++++ Records to use

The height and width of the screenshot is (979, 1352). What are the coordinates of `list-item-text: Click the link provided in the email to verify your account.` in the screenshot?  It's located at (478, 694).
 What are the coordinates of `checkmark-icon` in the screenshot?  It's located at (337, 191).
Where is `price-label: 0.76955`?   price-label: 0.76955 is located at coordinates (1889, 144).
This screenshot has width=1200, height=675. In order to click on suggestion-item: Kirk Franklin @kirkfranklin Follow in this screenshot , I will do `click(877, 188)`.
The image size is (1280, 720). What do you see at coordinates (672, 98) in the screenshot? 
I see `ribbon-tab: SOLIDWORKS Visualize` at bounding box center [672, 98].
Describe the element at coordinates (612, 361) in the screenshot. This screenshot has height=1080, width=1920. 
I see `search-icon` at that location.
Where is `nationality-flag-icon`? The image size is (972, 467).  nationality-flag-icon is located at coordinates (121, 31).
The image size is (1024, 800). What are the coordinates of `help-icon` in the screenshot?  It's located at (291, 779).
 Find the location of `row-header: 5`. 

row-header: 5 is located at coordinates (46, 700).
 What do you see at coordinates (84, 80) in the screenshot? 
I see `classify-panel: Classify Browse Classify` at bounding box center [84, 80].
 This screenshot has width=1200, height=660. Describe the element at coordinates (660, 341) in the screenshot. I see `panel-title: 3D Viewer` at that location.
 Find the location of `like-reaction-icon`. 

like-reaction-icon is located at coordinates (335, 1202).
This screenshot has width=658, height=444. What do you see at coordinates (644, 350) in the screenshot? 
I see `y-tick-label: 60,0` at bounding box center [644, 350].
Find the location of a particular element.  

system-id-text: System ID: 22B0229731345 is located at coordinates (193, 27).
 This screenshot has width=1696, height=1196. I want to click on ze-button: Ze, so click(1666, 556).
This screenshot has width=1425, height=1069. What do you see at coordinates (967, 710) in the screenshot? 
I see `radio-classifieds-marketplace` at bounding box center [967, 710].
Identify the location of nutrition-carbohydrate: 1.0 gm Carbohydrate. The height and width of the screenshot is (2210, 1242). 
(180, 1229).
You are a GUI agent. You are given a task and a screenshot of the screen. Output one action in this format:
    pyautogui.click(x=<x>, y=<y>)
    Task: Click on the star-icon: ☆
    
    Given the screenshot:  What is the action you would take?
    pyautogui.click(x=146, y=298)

++++++++

**Assignment**
Present every line of the entries above as a numbered list, skipping the blank lines.

**Exercise output**
1. The height and width of the screenshot is (979, 1352). What are the coordinates of `list-item-text: Click the link provided in the email to verify your account.` in the screenshot?  It's located at (478, 694).
2.  What are the coordinates of `checkmark-icon` in the screenshot?  It's located at (337, 191).
3. Where is `price-label: 0.76955`?   price-label: 0.76955 is located at coordinates (1889, 144).
4. This screenshot has width=1200, height=675. In order to click on suggestion-item: Kirk Franklin @kirkfranklin Follow in this screenshot , I will do `click(877, 188)`.
5. The image size is (1280, 720). What do you see at coordinates (672, 98) in the screenshot? 
6. I see `ribbon-tab: SOLIDWORKS Visualize` at bounding box center [672, 98].
7. Describe the element at coordinates (612, 361) in the screenshot. This screenshot has height=1080, width=1920. 
8. I see `search-icon` at that location.
9. Where is `nationality-flag-icon`? The image size is (972, 467).  nationality-flag-icon is located at coordinates (121, 31).
10. The image size is (1024, 800). What are the coordinates of `help-icon` in the screenshot?  It's located at (291, 779).
11.  Find the location of `row-header: 5`. 
12. row-header: 5 is located at coordinates (46, 700).
13.  What do you see at coordinates (84, 80) in the screenshot? 
14. I see `classify-panel: Classify Browse Classify` at bounding box center [84, 80].
15.  This screenshot has width=1200, height=660. Describe the element at coordinates (660, 341) in the screenshot. I see `panel-title: 3D Viewer` at that location.
16.  Find the location of `like-reaction-icon`. 
17. like-reaction-icon is located at coordinates (335, 1202).
18. This screenshot has width=658, height=444. What do you see at coordinates (644, 350) in the screenshot? 
19. I see `y-tick-label: 60,0` at bounding box center [644, 350].
20. Find the location of a particular element.  
21. system-id-text: System ID: 22B0229731345 is located at coordinates (193, 27).
22.  This screenshot has width=1696, height=1196. I want to click on ze-button: Ze, so click(1666, 556).
23. This screenshot has width=1425, height=1069. What do you see at coordinates (967, 710) in the screenshot? 
24. I see `radio-classifieds-marketplace` at bounding box center [967, 710].
25. Identify the location of nutrition-carbohydrate: 1.0 gm Carbohydrate. The height and width of the screenshot is (2210, 1242). 
26. (180, 1229).
27. You are a GUI agent. You are given a task and a screenshot of the screen. Output one action in this format:
28.     pyautogui.click(x=<x>, y=<y>)
29.     Task: Click on the star-icon: ☆
30.     Given the screenshot:  What is the action you would take?
31.     pyautogui.click(x=146, y=298)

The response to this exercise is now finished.